Pope Francis wants the presidents of the Catholics bishops’ conferences in every country to personally meet with victims of sexual abuse by clergy and religious before coming to a meeting at the Vatican on the protection of minors in the church in February.
The request came in a letter to top bishops and other participants from the steering committee set up by Pope Francis earlier this month to coordinate and prepare for the Feb. 21 to 24 summit. Even though the letter does not say so explicitly, America has learned that Pope Francis personally approved the request, which was suggested by the committee.

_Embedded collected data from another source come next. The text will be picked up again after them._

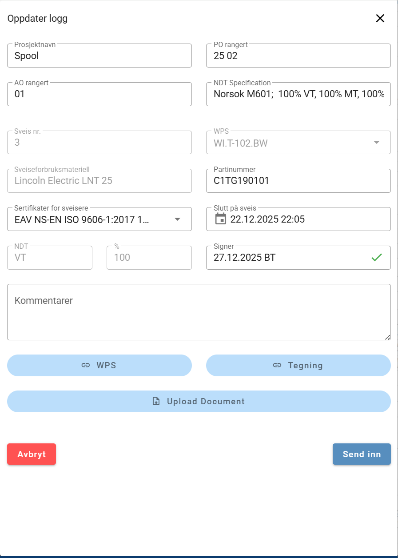Click the upload file icon on Upload Document

(x=155, y=401)
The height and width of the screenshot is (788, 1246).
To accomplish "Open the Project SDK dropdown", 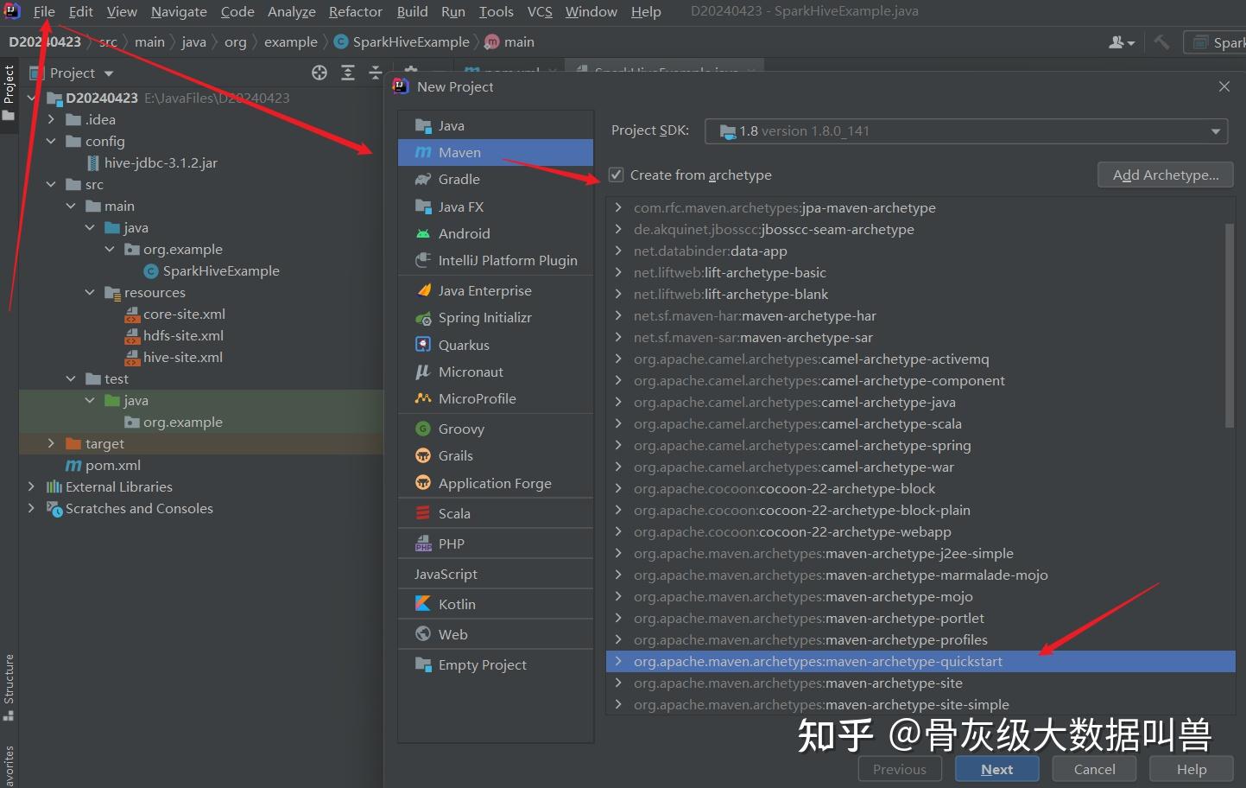I will (x=1217, y=130).
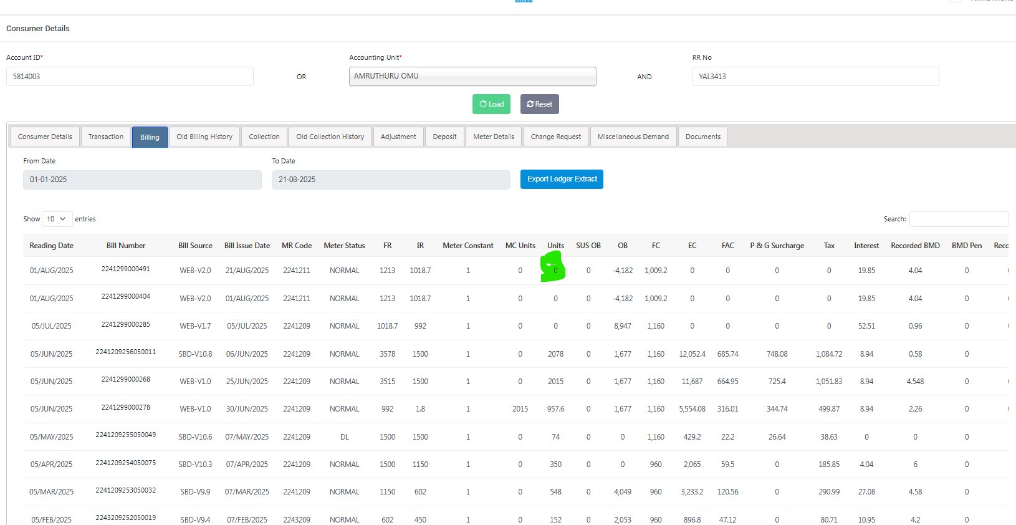1016x525 pixels.
Task: Expand the Show entries dropdown
Action: coord(56,219)
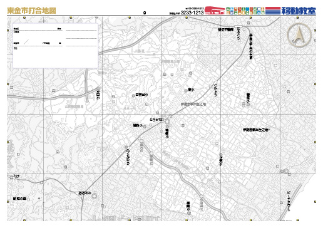This screenshot has height=228, width=323.
Task: Click the ぐみょう station label
Action: (x=215, y=90)
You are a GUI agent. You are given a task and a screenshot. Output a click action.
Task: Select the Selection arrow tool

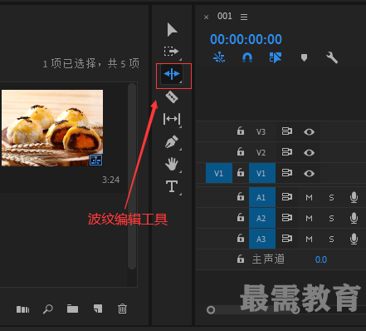[x=172, y=30]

The pope meets with abuse victims almost every week in Rome, has met others on his visits to the United States and Ireland and also invited high-profile Chilean victims to the Vatican last May. He feels these personal encounters are of inestimable importance if bishops are to properly understand and respond to the suffering of the victims and the great crisis in the church resulting from the abuse of children and vulnerable people by members of the clergy and religious orders.

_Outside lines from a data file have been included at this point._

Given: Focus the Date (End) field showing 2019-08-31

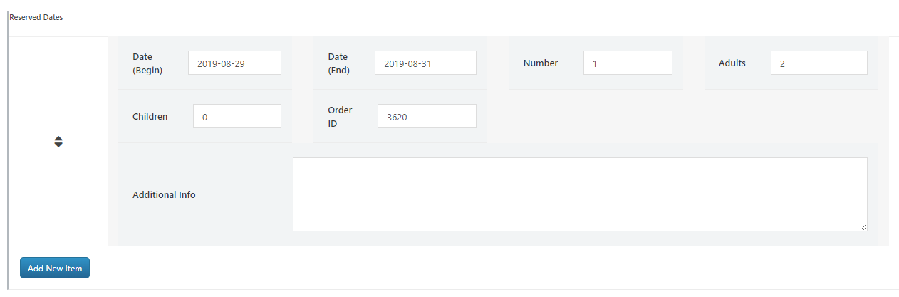Looking at the screenshot, I should point(425,63).
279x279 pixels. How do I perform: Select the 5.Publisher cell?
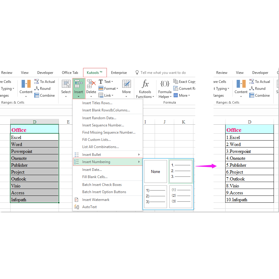(x=249, y=165)
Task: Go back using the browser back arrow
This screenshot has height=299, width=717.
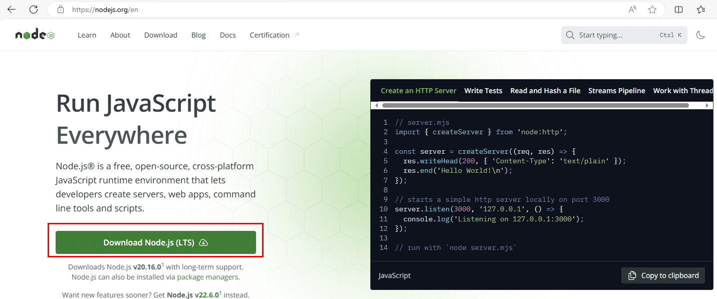Action: click(x=11, y=9)
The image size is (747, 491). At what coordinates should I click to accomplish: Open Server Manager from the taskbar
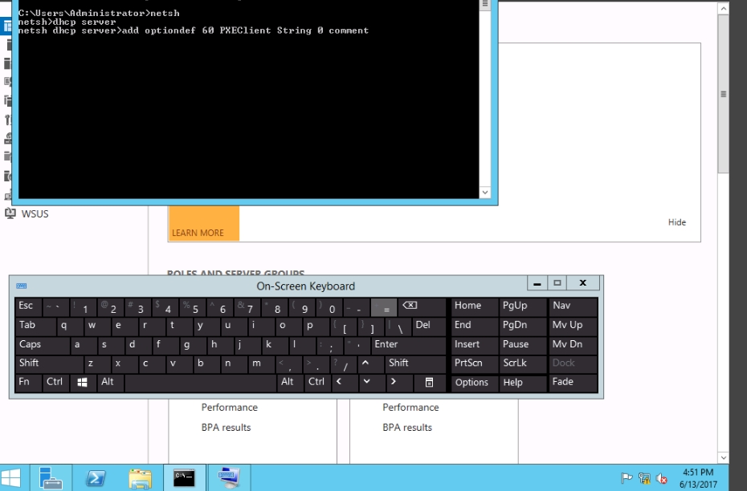51,477
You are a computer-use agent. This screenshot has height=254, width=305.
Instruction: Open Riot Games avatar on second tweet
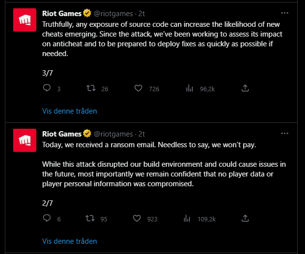pos(25,140)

The request is a clear indication that children, not the reputation of the church, will be the paramount concern at the meeting.
The request is a clear indication that children, not the reputation of the church, will be the paramount concern at this meeting. Most important, the request seeks to ensure that the voices of victims be heard in a very personal way by all participants at the conference.

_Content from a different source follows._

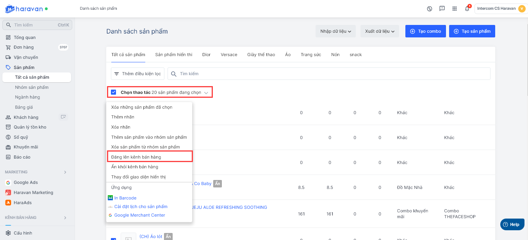
Task: Click the notification bell icon
Action: tap(467, 9)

The Vatican broke the news today, Dec. 18, when it released the text of the letter, signed by the four members of the steering committee appointed by the pope: Cardinals Blase Cupich and Oswald Gracias, Archbishop Charles Scicluna and Hans Zollner, S.J.
The letter began by recalling the “Letter to the People of God,” which Pope Francis wrote on the eve of his visit to Dublin last August, in response to the abuse crisis in the church. In it, the pope reminded everyone in the church that, in the words of St. Paul, “If one member suffers, all suffer together with it.”
It recalled that Francis then made clear that those abused by clerics were also damaged when “we showed no care for the little ones; [when] we abandoned them.”
The pope feels personal encounters are of inestimable importance if bishops are to properly respond to the suffering of the victims.
“If, in the past, the response was one of omission,” the letter continued, “today we want solidarity, in the deepest and most challenging sense, to become our way of forging present and future history.”
The letter said that “absent a comprehensive and communal response, not only will we fail to bring healing to victim survivors, but the very credibility of the church to carry on the mission of Christ will be in jeopardy throughout the world.”
As part of that response, the letter said, “the first step must be acknowledging the truth of what has happened.”
“For this reason, we urge each episcopal conference president to reach out and visit with victim survivors of clergy sex abuse in your respective countries prior to the meeting in Rome, to learn first-hand the suffering that they have endured.”
“The Holy Father is convinced” that “the challenges facing the church can be met through collegial cooperation.”
The committee, in a communique given to the press alongside the letter, explained to participants that “such personal encounters are a concrete way of ensuring that victim survivors of clerical abuse are first and foremost in the minds of all at the February gathering as they come together ‘in solidarity, humility and penitence’ to move forward in addressing the abuse crisis.”
The letter contains “a brief request for information to be used for internal preparation for the meeting.” It comes in the form of a questionnaire attached to the letter and is to serve as “a tool” for all participants of the February meeting “to express their opinions constructively and critically as we move forward to identify where help is needed to bring about reforms now and in the future” and “to help us get a full picture of the situation in the church.”
The letter said Pope Francis thanks the summit participants for completing the questionnaire so as “to prepare better for the meeting” and “to take up this road together.” It asked them to submit their completed questionnaire by Jan. 15.
Furthermore, it informed participants that “the Holy Father is convinced” that “the challenges facing the church can be met through collegial cooperation.”
In the note for the press accompanying the letter, the committee explains that “the meeting will focus on three main themes of responsibility, accountability and transparency as participants work together to respond to this grave challenge.”
The letter tells participants “each of us needs to own this challenge, coming together in solidarity, humility and penitence to repair the damage done, sharing a commitment to transparency and holding everyone in the church accountable.”